Site Logo  Tanbaly Petroglyphs
Not a million miles west of Almaty, near a village called Kopa, is an extensive location in the Kazakh steppes, its approach not immediately betraying the archaeological fascination of the territory beyond its car park.
For many centuries it was used for rituals and ceremonies, evidence of which has for the most part long since disintegrated into history, but by no means all, there being a host of curious illustrations which have survived on the rocks for millennia.

Petroglyphs, as a type of fine art, have appeared across the territory of Kazakhstan since ancient times although many in turn have not been preserved. The several monuments that have been discovered intact during recent years have not only added to the fascination for this ancient art, but also given insights into ways of life at the time of their creation.

The most famous centres of petroglyphic fine art in this country are located in southernmost Kazakhstan near a town called Zhetisu (Seven Waters - which could mean Seven Rivers in this context) and very little was known about them until recently.

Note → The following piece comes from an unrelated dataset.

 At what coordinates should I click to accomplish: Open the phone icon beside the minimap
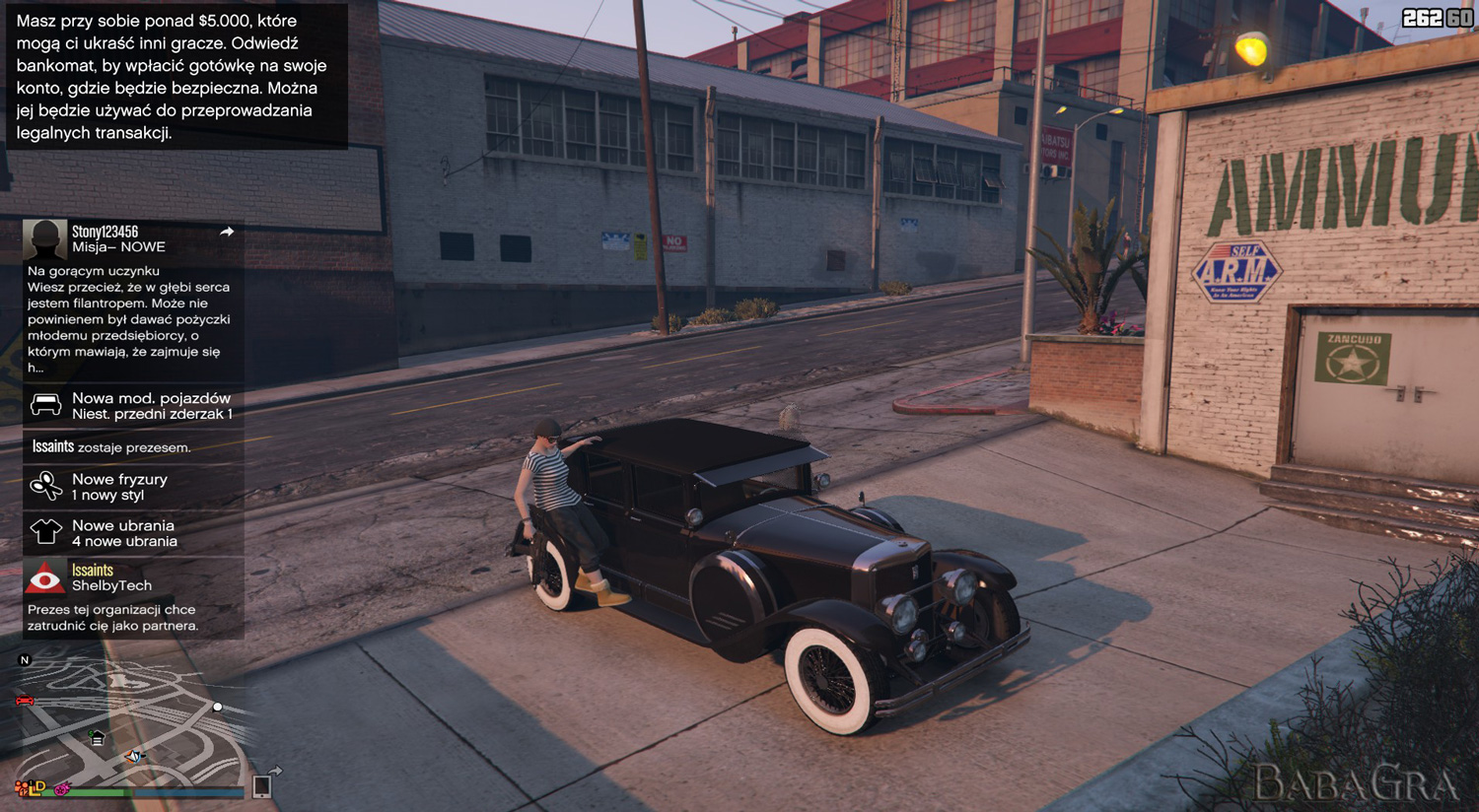[x=262, y=785]
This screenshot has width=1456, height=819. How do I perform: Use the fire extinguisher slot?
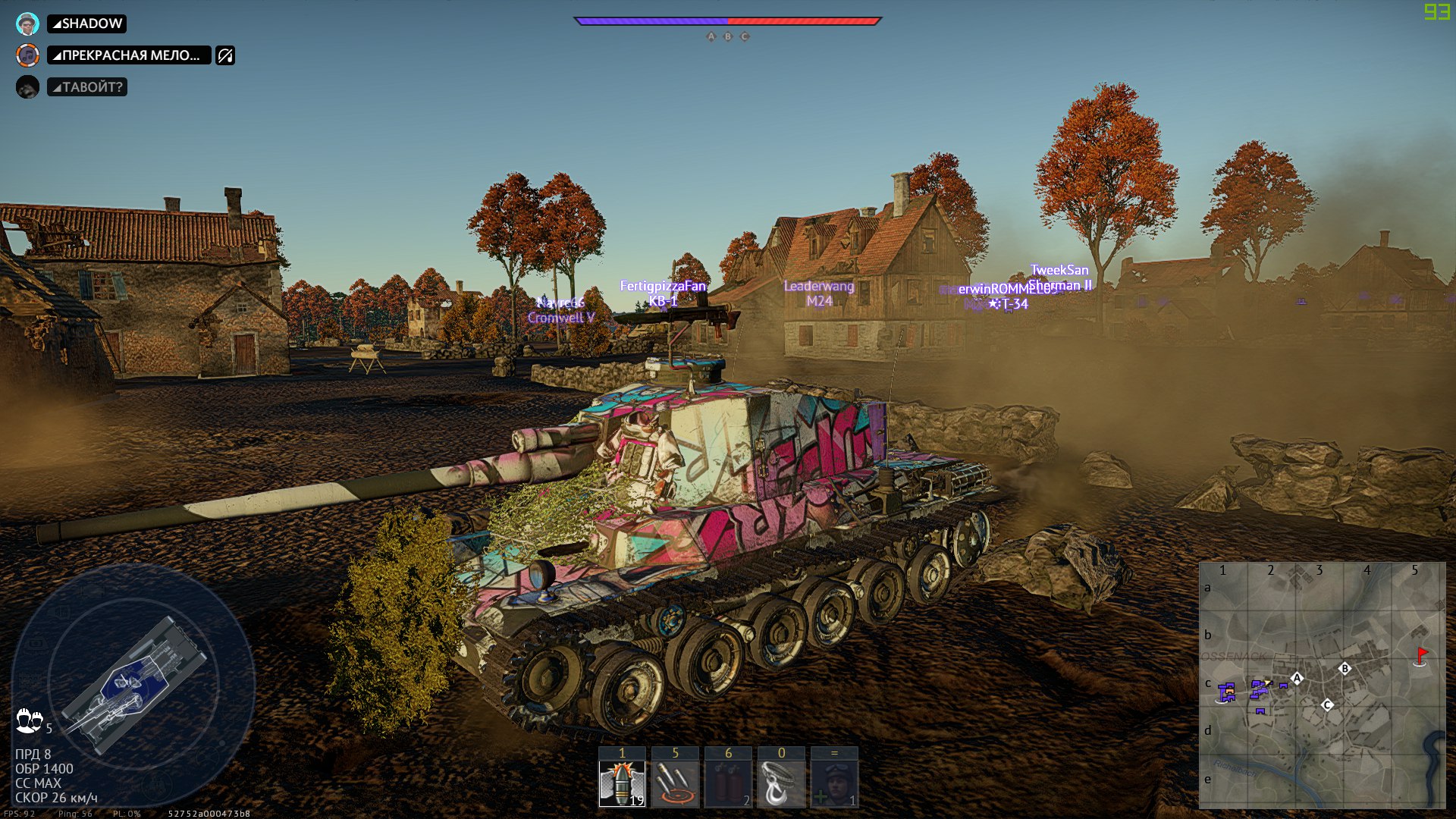pyautogui.click(x=728, y=783)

Meanwhile, at the end of the 1950s, this very unique sanctuary of Tanbaly was discovered and research work started in the 1980s.

Its petroglyphs date from more than one period, their being mostly attributable to the Bronze Age. The total number of paintings in the main canyon is approximately 2,000, divided into seven main categories which include images of sun-headed idols, disguised warriors, married couples and women in childbirth. Many scenes of hunting and bull sacrifice remind us of the parallels between many ancient cultures, and in extensive evidence are a number of solar symbols.

For such a long trip it pays to have at least an open mind about these illustrations on the rocks, but whatever you may conclude about their origin and meaning, it is hard to deny that their survival through the many ages is a fascination in itself, long before we start to ask questions about why they were put there.